Tuesday, April 5, 2011

Wen’s Inflation ‘Tiger’ May Find Cage Locked After Rate Rises

China's fourth interest-rate increase in less than six months signaled the government’s determination to “front-load” monetary tightening in an effort to defuse overheating risks. The People’s Bank of China yesterday boosted its benchmark one-year lending rate by a quarter point to 6.31 percent, making its announcement at the end of a three-day holiday.

Premier Wen Jiabao’s government acted ahead of a report forecast to show consumer prices climbed 5.2 percent last month from a year before, the fastest pace since 2008. He used stronger language at a meeting of lawmakers in Beijing last month, saying inflation is a “tiger” that once freed can be difficult to get back in its cage. He also said that “exorbitant” home-price increases in some cities were a top public concern and rising costs may undermine social stability.
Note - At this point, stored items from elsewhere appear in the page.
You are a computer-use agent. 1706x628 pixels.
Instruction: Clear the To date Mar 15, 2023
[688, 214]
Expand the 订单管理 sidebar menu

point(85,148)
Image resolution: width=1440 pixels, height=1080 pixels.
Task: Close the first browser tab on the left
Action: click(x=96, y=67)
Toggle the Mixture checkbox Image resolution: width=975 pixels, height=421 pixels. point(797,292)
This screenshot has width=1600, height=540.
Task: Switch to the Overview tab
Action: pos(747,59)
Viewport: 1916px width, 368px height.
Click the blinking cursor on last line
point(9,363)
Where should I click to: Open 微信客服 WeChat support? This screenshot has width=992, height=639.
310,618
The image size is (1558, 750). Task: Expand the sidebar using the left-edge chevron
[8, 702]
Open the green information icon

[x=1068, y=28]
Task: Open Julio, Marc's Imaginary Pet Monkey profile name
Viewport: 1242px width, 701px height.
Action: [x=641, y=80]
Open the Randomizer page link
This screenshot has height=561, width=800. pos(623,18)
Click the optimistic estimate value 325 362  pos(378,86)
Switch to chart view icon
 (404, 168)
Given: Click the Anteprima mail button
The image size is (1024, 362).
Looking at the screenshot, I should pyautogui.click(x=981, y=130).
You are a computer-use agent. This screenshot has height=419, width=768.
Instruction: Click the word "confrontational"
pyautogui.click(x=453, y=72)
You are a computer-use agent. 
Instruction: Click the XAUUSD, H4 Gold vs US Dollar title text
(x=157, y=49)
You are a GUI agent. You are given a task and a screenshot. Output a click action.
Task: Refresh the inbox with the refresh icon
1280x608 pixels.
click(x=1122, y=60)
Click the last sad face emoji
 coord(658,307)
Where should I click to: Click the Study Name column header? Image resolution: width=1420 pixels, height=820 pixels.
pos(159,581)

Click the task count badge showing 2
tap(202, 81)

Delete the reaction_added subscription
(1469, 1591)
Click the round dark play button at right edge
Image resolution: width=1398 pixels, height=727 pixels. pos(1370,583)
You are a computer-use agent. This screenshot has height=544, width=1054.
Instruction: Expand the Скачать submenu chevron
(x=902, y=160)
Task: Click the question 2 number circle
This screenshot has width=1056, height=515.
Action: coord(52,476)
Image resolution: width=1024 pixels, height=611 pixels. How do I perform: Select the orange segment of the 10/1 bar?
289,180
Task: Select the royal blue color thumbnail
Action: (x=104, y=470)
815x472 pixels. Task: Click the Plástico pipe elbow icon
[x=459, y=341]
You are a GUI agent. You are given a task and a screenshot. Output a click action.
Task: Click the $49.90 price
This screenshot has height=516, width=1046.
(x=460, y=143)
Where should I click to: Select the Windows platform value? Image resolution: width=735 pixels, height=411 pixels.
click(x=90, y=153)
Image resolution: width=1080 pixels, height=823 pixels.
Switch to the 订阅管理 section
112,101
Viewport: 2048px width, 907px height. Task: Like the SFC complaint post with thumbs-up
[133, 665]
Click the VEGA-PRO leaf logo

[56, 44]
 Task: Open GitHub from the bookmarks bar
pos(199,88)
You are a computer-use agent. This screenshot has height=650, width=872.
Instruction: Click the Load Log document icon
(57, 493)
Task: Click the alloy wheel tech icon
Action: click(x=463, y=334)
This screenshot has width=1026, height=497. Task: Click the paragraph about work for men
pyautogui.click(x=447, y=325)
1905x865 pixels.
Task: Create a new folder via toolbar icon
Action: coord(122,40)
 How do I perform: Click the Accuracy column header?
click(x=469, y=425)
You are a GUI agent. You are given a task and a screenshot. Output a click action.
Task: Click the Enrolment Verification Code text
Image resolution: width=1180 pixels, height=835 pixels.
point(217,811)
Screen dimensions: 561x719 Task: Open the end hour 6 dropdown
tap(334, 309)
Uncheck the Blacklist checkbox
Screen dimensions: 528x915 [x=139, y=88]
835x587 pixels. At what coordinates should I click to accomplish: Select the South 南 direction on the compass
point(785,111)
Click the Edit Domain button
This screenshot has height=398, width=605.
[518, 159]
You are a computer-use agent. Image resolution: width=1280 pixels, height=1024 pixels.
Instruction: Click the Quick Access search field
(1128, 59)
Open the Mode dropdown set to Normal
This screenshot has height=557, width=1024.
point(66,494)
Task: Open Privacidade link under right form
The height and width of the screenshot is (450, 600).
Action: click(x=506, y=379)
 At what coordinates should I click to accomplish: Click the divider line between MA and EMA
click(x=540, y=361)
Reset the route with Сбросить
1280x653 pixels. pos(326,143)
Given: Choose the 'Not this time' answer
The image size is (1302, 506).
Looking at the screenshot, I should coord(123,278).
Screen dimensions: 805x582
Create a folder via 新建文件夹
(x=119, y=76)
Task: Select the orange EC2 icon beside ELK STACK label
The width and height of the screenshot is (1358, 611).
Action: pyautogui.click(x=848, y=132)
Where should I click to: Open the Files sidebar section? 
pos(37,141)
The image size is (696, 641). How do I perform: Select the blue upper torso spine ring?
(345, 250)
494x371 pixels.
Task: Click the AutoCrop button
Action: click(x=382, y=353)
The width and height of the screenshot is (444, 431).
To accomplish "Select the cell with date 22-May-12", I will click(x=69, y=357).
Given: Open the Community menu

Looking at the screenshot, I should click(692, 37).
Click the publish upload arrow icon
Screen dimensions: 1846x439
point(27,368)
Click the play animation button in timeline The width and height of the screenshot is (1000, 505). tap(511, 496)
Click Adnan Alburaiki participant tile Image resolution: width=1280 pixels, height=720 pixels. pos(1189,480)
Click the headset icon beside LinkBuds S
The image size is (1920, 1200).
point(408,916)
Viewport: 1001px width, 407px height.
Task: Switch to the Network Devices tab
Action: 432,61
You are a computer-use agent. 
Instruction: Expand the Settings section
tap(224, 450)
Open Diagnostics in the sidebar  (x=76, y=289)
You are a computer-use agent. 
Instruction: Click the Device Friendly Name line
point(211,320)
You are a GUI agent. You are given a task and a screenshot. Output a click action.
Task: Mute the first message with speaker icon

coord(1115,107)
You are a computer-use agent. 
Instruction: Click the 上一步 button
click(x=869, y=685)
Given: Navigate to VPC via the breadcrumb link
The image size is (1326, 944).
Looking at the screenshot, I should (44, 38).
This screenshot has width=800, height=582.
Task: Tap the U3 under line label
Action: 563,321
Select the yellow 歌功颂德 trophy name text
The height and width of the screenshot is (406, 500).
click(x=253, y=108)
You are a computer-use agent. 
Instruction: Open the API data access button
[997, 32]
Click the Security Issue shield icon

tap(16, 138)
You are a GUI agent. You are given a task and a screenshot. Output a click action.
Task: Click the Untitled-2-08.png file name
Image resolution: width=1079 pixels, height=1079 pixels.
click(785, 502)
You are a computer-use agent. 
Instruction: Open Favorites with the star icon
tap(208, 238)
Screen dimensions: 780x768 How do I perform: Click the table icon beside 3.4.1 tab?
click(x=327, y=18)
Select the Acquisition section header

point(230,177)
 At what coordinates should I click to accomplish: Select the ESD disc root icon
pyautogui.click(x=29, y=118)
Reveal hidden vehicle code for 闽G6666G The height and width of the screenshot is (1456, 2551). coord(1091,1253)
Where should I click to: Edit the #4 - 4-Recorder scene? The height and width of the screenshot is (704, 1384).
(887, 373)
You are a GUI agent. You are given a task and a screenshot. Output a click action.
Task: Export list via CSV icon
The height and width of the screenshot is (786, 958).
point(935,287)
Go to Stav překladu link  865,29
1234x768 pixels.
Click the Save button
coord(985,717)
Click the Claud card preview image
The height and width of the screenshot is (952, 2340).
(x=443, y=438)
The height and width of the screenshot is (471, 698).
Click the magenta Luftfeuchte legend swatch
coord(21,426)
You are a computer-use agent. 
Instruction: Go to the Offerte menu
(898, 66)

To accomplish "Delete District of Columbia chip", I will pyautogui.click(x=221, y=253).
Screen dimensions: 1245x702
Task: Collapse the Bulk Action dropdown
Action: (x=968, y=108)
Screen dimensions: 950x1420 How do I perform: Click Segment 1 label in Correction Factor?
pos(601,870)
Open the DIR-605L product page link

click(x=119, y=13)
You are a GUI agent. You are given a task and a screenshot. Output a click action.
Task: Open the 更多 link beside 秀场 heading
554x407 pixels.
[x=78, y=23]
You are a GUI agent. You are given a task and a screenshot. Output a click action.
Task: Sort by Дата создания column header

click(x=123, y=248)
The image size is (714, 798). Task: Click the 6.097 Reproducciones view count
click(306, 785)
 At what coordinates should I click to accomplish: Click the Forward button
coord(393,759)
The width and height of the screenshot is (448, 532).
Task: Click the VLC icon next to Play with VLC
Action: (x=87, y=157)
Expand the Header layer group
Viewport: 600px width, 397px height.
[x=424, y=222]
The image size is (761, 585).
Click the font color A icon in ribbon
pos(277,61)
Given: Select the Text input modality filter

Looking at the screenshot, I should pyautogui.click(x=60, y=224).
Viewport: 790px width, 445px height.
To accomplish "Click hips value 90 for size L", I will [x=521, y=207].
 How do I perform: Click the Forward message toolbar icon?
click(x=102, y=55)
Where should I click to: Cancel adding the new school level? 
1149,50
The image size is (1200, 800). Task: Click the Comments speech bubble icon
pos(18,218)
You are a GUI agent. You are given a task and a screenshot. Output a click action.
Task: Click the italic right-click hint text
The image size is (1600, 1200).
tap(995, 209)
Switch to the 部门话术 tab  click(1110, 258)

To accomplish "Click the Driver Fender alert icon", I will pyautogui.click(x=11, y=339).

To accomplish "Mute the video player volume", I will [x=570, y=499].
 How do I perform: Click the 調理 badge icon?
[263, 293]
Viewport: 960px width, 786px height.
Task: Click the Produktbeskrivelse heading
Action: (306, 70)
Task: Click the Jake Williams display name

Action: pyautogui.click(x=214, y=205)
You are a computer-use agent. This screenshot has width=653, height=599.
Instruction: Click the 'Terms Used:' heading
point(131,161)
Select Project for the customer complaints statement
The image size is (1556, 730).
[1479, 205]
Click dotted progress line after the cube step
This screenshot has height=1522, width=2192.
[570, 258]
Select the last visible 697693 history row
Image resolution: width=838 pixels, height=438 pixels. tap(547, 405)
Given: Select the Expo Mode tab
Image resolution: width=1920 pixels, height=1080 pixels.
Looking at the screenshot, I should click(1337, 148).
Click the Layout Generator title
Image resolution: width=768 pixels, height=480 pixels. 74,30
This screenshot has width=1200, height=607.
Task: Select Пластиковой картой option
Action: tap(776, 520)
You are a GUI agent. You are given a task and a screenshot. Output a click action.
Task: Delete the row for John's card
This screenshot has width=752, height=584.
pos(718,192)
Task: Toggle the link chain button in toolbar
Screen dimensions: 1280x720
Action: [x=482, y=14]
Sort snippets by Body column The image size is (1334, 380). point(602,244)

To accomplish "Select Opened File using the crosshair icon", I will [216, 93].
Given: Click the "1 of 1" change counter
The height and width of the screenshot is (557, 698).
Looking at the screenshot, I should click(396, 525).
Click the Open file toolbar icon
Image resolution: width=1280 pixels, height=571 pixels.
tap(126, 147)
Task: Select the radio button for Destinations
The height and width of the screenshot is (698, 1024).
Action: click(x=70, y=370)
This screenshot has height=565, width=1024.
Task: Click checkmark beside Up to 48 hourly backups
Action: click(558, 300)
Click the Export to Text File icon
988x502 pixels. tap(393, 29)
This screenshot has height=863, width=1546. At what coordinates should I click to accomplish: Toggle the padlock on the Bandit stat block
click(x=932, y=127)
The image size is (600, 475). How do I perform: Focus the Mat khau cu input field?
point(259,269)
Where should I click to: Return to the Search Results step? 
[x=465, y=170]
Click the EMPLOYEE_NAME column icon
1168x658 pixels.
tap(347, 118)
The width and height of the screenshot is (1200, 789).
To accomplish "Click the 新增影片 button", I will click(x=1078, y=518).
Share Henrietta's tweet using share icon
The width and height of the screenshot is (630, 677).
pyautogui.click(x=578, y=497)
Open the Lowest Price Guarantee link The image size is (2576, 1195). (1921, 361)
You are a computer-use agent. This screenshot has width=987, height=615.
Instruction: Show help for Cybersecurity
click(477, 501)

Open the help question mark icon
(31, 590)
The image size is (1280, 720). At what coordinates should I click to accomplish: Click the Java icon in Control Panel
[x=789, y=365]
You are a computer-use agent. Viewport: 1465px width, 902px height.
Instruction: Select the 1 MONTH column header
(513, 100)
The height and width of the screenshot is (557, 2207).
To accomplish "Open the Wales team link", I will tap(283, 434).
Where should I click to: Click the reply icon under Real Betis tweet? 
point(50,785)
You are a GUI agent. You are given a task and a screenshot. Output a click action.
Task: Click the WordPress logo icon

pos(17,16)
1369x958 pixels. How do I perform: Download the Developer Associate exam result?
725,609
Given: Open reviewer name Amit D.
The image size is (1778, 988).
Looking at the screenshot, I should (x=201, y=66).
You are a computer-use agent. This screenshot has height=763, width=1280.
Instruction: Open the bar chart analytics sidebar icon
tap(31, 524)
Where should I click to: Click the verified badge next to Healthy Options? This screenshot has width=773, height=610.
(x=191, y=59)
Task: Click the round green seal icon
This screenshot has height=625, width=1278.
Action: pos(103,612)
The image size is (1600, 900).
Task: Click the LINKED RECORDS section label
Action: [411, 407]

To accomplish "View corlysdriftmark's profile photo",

Chinese officials may be on guard against increased inflows of “hot money,” or speculative capital, as yesterday’s move widens the differential with rates in developed economies. The nation may face “relatively large” risks from cross-border capital flows, according to Deng Xianhong, deputy director of the State Administration of Foreign Exchange

3 comments:

Adam said...

It is interesting to see the consensus is that China will raise their rates before anyone else, including the US. Even though the global economy is pretty much all in recovery/growth stage, the world is still trying to be cautious about changing policies that affect the economy. Whether this is good, so that people dont try to manipulate/play markets as much, or bad, because no one is willing to make any moves, time will only tell.

Xing Li said...

Inflation is a big problem in China. With the increasing inflows of hot money, the housing price is still increasing. I read news today about China increases its gas price. It says that with the high gas price, it is hard for China to maintain its high growth rate, and it will also boost the inflation within domestic market.

Zach said...

I agree, China has been having huge issues as of late with inflation, due to the "hot money" flowing in. China will need to think about some brief changes in order to slow the inflow of this "hot money" and to decrease the inflationary price changes in gas for instance.